**Stated task:**
Copy the material below line for line, without changing anything.

— START Supplied records —

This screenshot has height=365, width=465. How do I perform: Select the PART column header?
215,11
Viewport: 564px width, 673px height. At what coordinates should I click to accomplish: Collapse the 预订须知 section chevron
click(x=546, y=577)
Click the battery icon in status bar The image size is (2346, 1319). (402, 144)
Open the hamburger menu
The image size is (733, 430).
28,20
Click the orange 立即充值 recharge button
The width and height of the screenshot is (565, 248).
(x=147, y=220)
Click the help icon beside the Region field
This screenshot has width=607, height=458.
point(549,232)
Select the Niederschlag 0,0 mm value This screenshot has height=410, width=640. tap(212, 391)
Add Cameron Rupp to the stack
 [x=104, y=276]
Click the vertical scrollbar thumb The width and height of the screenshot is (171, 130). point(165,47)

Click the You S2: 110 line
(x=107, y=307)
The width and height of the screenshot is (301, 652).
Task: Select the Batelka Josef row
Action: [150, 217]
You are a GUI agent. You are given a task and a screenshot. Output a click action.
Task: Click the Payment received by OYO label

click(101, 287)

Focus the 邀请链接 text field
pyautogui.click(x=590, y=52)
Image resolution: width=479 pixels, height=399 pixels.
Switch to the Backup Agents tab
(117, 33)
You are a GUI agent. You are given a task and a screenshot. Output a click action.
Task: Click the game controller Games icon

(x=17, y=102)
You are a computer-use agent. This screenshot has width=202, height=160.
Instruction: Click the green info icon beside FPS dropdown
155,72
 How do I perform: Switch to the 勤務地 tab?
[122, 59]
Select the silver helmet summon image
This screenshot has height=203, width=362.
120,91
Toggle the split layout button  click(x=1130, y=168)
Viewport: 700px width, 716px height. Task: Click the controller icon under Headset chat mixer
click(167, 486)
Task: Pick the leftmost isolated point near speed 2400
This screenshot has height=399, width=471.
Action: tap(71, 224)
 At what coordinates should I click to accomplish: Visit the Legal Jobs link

— END Supplied records —

**Solution to this problem:**
This screenshot has height=365, width=465. How do I perform: Select the PART column header?
215,11
Viewport: 564px width, 673px height. At what coordinates should I click to accomplish: Collapse the 预订须知 section chevron
click(x=546, y=577)
Click the battery icon in status bar The image size is (2346, 1319). (402, 144)
Open the hamburger menu
The image size is (733, 430).
28,20
Click the orange 立即充值 recharge button
The width and height of the screenshot is (565, 248).
(x=147, y=220)
Click the help icon beside the Region field
This screenshot has width=607, height=458.
point(549,232)
Select the Niederschlag 0,0 mm value This screenshot has height=410, width=640. tap(212, 391)
Add Cameron Rupp to the stack
 [x=104, y=276]
Click the vertical scrollbar thumb The width and height of the screenshot is (171, 130). point(165,47)

Click the You S2: 110 line
(x=107, y=307)
The width and height of the screenshot is (301, 652).
Task: Select the Batelka Josef row
Action: [150, 217]
You are a GUI agent. You are given a task and a screenshot. Output a click action.
Task: Click the Payment received by OYO label

click(101, 287)

Focus the 邀请链接 text field
pyautogui.click(x=590, y=52)
Image resolution: width=479 pixels, height=399 pixels.
Switch to the Backup Agents tab
(117, 33)
You are a GUI agent. You are given a task and a screenshot. Output a click action.
Task: Click the game controller Games icon

(x=17, y=102)
You are a computer-use agent. This screenshot has width=202, height=160.
Instruction: Click the green info icon beside FPS dropdown
155,72
 How do I perform: Switch to the 勤務地 tab?
[122, 59]
Select the silver helmet summon image
This screenshot has height=203, width=362.
120,91
Toggle the split layout button  click(x=1130, y=168)
Viewport: 700px width, 716px height. Task: Click the controller icon under Headset chat mixer
click(167, 486)
Task: Pick the leftmost isolated point near speed 2400
This screenshot has height=399, width=471.
Action: tap(71, 224)
 At what coordinates should I click to accomplish: Visit the Legal Jobs link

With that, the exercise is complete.